____ RECORDS SUPPLIED

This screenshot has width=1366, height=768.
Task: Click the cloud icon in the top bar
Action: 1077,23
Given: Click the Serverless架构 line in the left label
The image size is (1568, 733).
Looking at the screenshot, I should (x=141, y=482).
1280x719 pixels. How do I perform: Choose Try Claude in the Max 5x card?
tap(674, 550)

________
____ RECORDS SUPPLIED

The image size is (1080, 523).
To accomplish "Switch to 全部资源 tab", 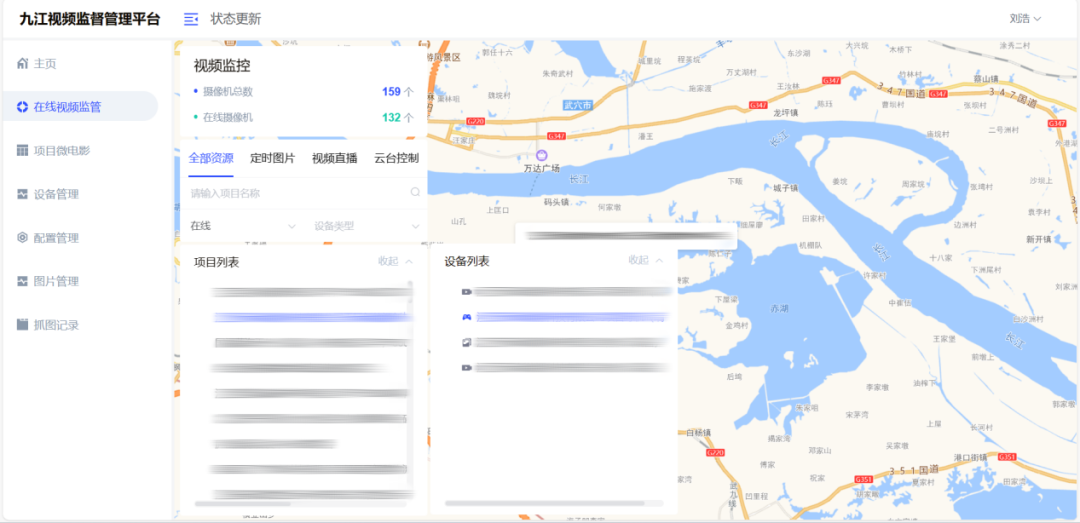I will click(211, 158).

________

PROBLEM TO WORK ON:
Copy out everything from the line containing "Given: Click the" down to the line containing "tap(674, 550)", including both of those lines.

CORRECT RESULT:
Given: Click the Serverless架构 line in the left label
The image size is (1568, 733).
Looking at the screenshot, I should (x=141, y=482).
1280x719 pixels. How do I perform: Choose Try Claude in the Max 5x card?
tap(674, 550)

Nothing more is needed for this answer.